The announcement by the Justice Department followed a day of protests calling for the arrest of 28-year-old George Zimmerman, who claims he shot the unarmed teenager in self-defense during a confrontation in a gated community.
"The department will conduct a thorough and independent review of all the evidence and take appropriate action at the conclusion of the investigation," the agency said in an emailed statement.
The federal agency said it is sending its community relations service this week to Sanford to meet with authorities, community officials and civil rights leaders "to address tension in the community."
Civil rights activist Al Sharpton is expected to join Sanford community leaders in a Tuesday evening town hall meeting to discuss with residents how the investigation is being handled.
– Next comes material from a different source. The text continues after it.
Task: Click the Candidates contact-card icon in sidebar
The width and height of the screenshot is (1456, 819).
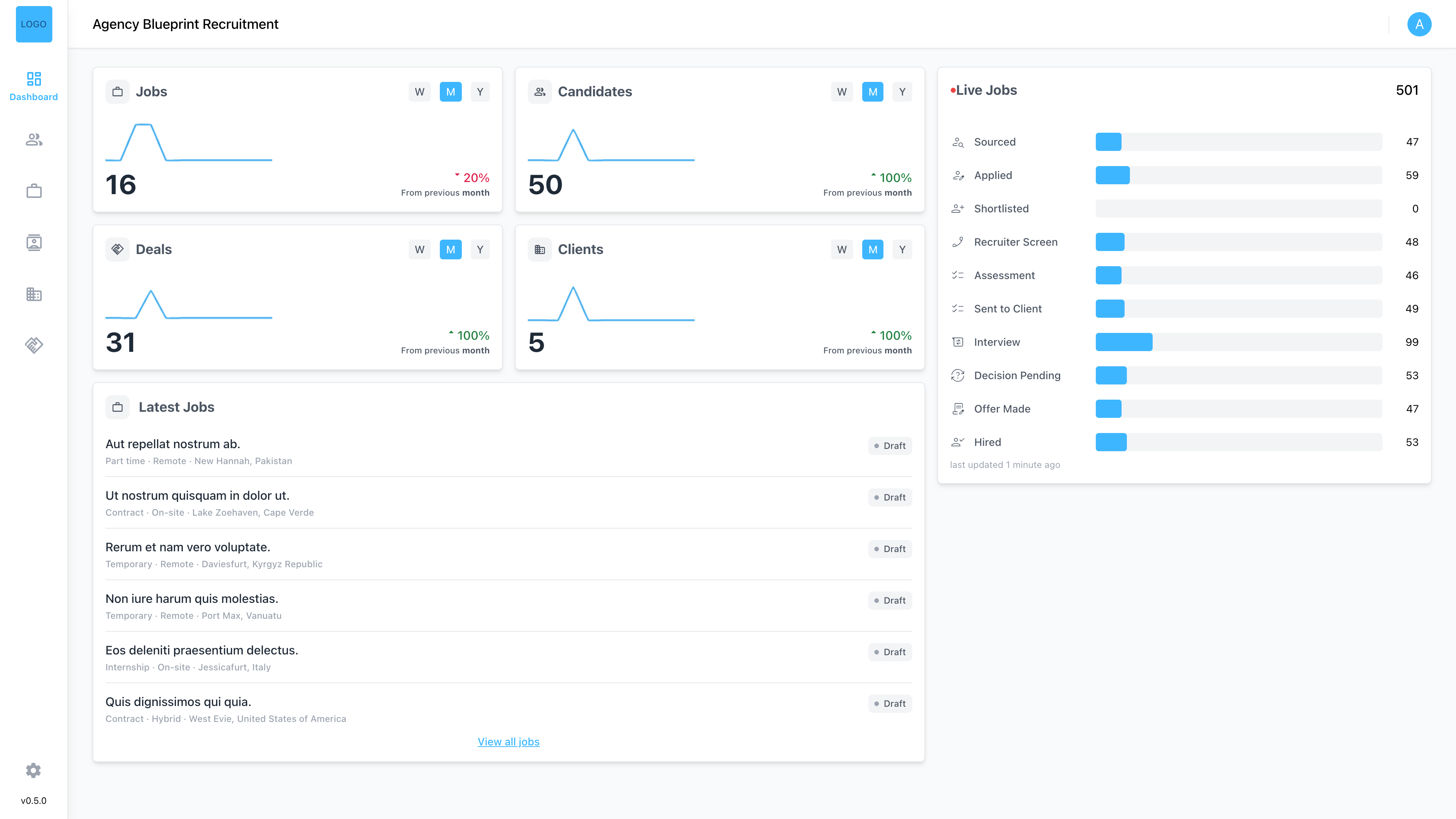Action: (x=33, y=243)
Earlier Monday, students held rallies on the campus of Florida A&M University in Tallahassee and outside the Seminole County Criminal Justice Center, where prosecutors are reviewing the case to determine if charges should be filed.
Yet authorities may be hamstrung by a state law that allows people to defend themselves with.
Prosecutors may not be able to charge Zimmerman because of changes to state law in 2005. Under the old law, people could use deadly force in self-defense only if they had tried to run away or otherwise avoid the danger.
Under the new law, there is no duty to retreat and it gives a Floridian the right "to stand his or her ground and meet force with force, including deadly force," if he feels threatened.
"I don't think a man who exited his vehicle after the 911 dispatcher told him to stay inside the car can claim self-defense," Carl McPhail, a 28-year-old Barry University law school student, said at the Sanford rally.